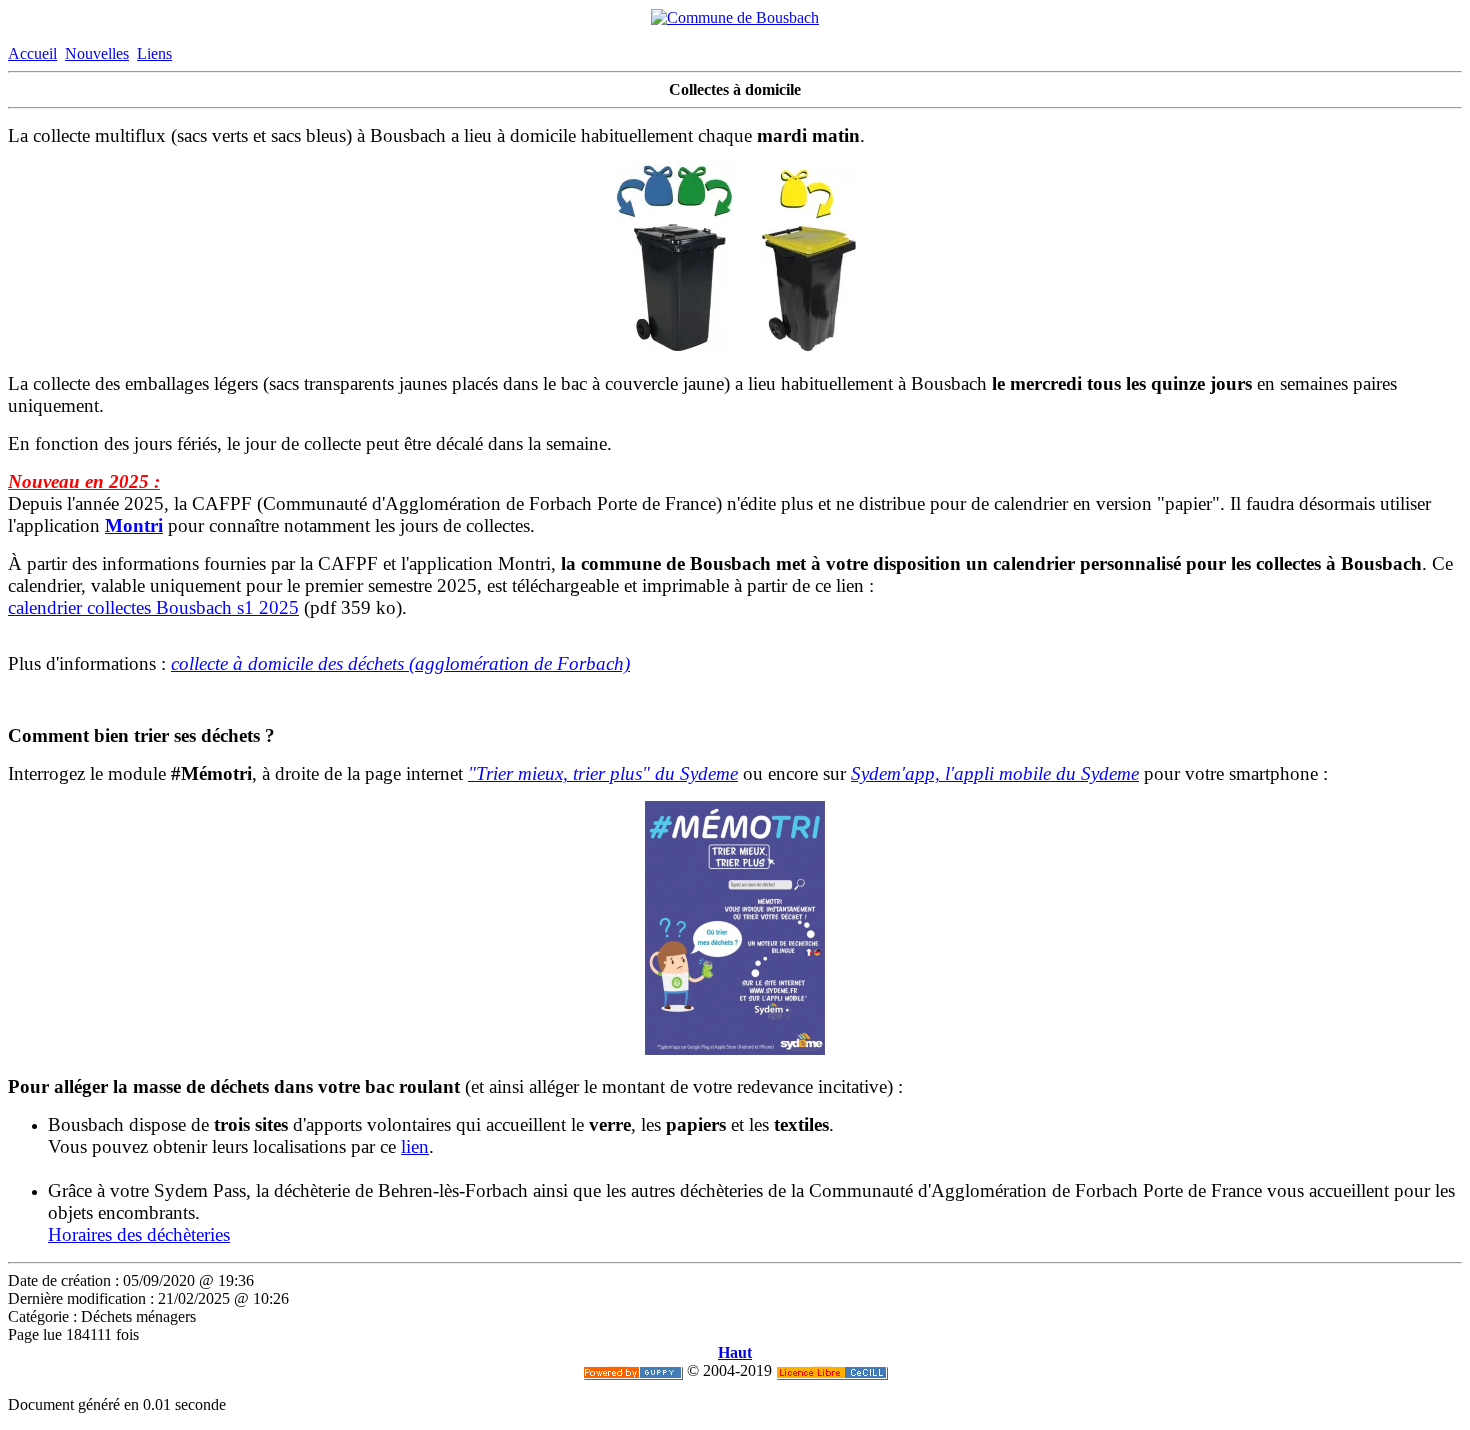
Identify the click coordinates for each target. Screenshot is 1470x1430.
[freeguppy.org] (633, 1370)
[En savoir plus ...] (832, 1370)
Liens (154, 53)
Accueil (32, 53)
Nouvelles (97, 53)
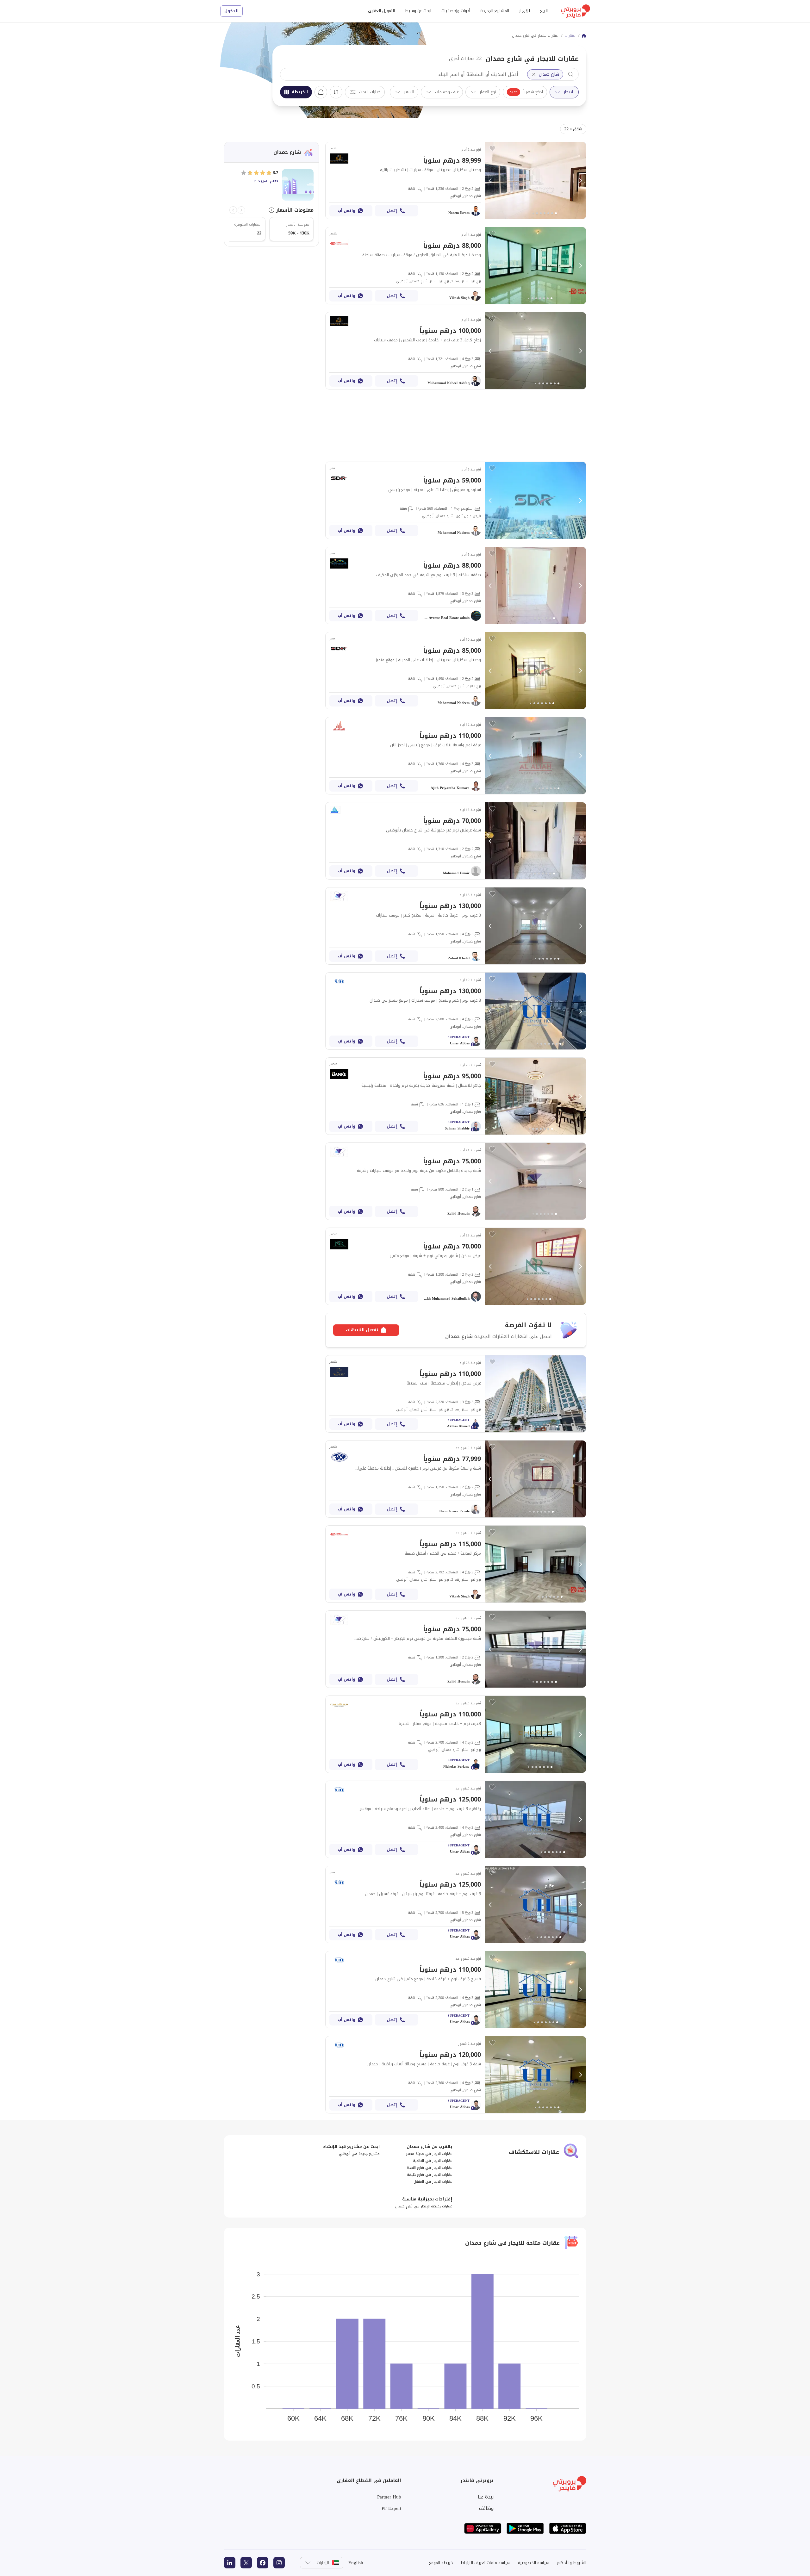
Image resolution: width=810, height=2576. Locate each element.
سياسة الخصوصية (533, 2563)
==
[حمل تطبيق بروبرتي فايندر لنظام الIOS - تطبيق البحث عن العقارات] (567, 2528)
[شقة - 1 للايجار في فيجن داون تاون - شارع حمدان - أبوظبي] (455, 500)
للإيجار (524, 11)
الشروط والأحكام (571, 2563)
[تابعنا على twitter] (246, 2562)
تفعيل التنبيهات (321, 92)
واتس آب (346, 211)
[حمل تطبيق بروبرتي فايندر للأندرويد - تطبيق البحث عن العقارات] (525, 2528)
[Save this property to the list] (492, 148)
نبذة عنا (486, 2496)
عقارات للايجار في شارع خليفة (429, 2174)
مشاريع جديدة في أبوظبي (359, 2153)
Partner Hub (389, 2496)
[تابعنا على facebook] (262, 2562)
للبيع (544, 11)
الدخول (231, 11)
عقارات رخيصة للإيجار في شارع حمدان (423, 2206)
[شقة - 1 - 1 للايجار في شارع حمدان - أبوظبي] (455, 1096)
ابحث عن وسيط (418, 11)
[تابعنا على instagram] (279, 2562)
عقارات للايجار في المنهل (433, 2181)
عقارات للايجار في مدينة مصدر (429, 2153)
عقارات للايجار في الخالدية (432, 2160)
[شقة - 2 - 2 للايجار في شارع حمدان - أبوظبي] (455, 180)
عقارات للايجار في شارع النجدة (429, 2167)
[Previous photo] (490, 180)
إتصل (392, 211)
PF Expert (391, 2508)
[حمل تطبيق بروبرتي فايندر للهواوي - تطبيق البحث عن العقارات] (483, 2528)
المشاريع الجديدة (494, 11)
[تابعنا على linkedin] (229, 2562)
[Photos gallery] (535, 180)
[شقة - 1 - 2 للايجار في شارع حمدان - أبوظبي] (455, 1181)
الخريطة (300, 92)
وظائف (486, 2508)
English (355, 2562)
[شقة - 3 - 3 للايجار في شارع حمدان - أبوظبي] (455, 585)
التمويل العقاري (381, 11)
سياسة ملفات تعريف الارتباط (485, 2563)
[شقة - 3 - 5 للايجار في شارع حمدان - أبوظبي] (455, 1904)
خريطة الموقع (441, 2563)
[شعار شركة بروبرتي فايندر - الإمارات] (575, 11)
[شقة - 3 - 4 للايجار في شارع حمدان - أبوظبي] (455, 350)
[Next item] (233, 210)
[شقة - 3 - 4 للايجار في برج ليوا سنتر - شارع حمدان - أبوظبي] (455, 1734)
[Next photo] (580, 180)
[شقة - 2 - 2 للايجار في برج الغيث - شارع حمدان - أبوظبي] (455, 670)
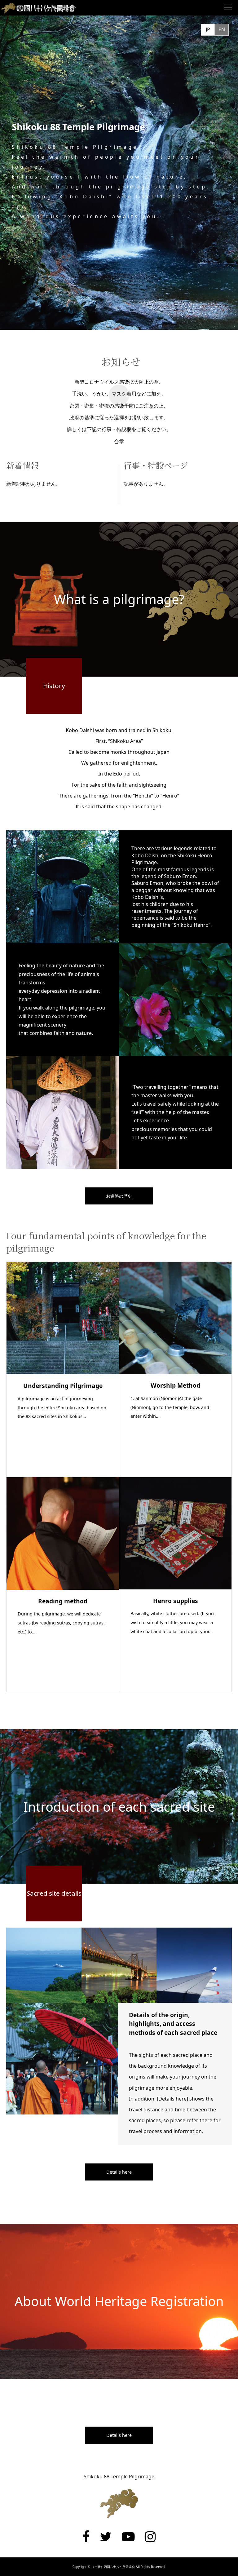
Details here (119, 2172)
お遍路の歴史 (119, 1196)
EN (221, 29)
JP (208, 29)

### Activity
Once the line with "[freeguppy.org] (633, 1370)" is found above, print it and every line after it through the line with "سياسة الخصوصية (533, 2563)", exactly. Pictures stay out.

### Response to this exercise
[freeguppy.org] (633, 1370)
[En savoir plus ...] (832, 1370)
Liens (154, 53)
Accueil (32, 53)
Nouvelles (97, 53)
Image resolution: width=810, height=2576. Locate each element.
سياسة الخصوصية (533, 2563)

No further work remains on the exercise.